Please do look into getting some counselling. Where I am I can self refer to talking therapies. I don't need to go through the GP.
I always said that it wouldn't help me, only if they could erase my memory but it honestly did.

WellThisIsShit · 04/02/2018 22:32

Gosh that sounds hard. I hope you’re ok

strawberriessuck · 05/02/2018 18:44

I am seeing a counsellor have been for a while but she thinks it’s a bad idear for me to open up as it effects me really badly.

OP posts:
strawberriessuck · 07/02/2018 18:06

Just an update.
Yesterday I saw my dad and because recently coming out to my granddad about things I wanted some evidence from my dad with out him being suspicious so I started asking questions and whilst he was talking I recorded what he said and sent them to a very close friend. Upon hearing some of the things it made me feel sick although I went through them as a child hearing someone admit to it is worse. (My friend felt the same way) with that I decided to look on the NSPCC website and rang one of the charity phone numbers just to speak to someone and find out a little more about what will happen. As yet I cannot report for historical abuse as I live in the same town as my mum and things are extreamly difficult. And I am not in the right place myself to go through such things but have put plans in motion.

OP posts:
SpikyCoconut · 07/02/2018 19:47

Your counsellor thinks It's a bad idea for you to open up? Why's that do you think?

I can't imagine how you feel, or how much strength this must all take! How old are you OP?

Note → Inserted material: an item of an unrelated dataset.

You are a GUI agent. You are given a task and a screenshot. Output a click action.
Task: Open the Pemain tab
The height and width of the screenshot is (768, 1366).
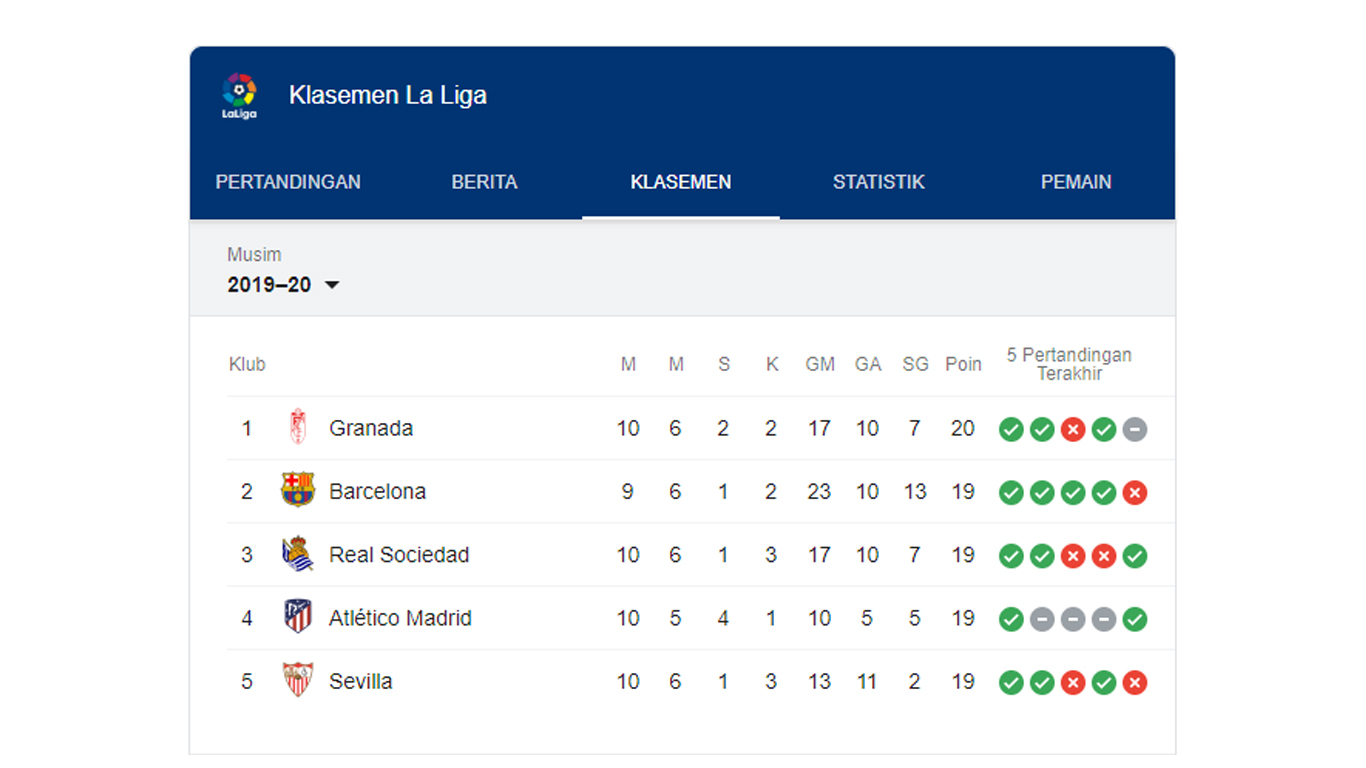(1076, 182)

strawberriessuck · 07/02/2018 21:11

My counsellor doesn’t think it’s a good idear as she thinks it could damage me more Iv just turned 30 but only got away from my mum about 5 year ago and into my 20s I suffered more abuse but to me it was normal. I was used to it. But I thought that was the hardest of challenges and it was but I’m finding this even more harder at times to deal with.

OP posts:
blurryeyedbeast · 09/02/2018 20:00

Can you go absolutely no contact with your Mum? That sounds dreadful.
Have you got sufficient real life support?

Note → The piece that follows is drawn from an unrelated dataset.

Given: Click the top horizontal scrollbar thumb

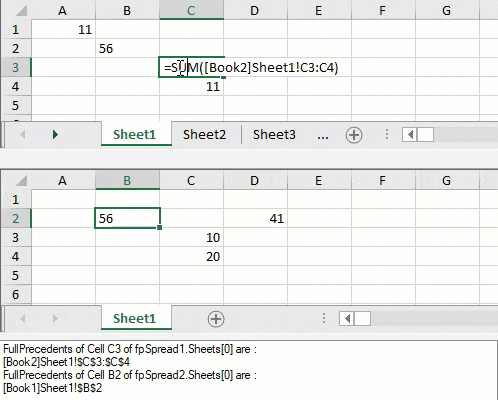Looking at the screenshot, I should click(x=426, y=135).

chlo1989 · 09/02/2018 22:20

The first step is exactly what you've done - talk to somebody.

I suffered sexual abuse as a child, and let's face it, it's not something you can ever truly get over. That said, keeping such a huge burden locked up inside is not the way to deal with it, emotionally or otherwise.

Personally, I find it helpful to keep a diary and when you're feeling particularly down, write down your feelings. It helped me through some really dark times.

Without knowing exactly what has happened to you, it's difficult to know whether your situation is similar to that I experienced, but I truly hope you are able to find some kind of peace with what has happened.

I think you do need to realise that because you have kept it locked up for so long now, you will most likely struggle with your emotions for the next few weeks to months. After talking about what happened to me for the first time, it took me months. I think until that point I was half in denial it had ever happened and speaking about it made it all too real.

I also found it far easier talking to complete strangers - a telephone counsellor really helped me.

strawberriessuck · 10/02/2018 11:10

I do have no contact with my mum only problem is we live in the same area and tends to find me when I’m out shopping etc. I have very little support and one person is helping me through but they live miles away so it’s pretty much me on my own.
I suffered sexual abuse aswell but was from another family member I have tried the diary thing but I get fustrated with myself writing things down recently a friend told me to write all that has happened to me down which I am doing but it’s taken some time because there are things I am not ready to talk or write about. I do keep a log of things bottled up but that’s because I am so so used to doing things that way. Because I see a counsellor every week it would be in ethical to see another whilst under her care.

OP posts:
blurryeyedbeast · 12/02/2018 23:17

Right :(

I hope someone comes along who can help more soon. Can you get an order on your Mum? I don't know how it works. Can you move away? I know It's not an easy thing to do but might be worth it ?

strawberriessuck · 17/02/2018 21:47

I scent move away as I am a student at uni and also it’s not the right time as I’m training in my job aswell.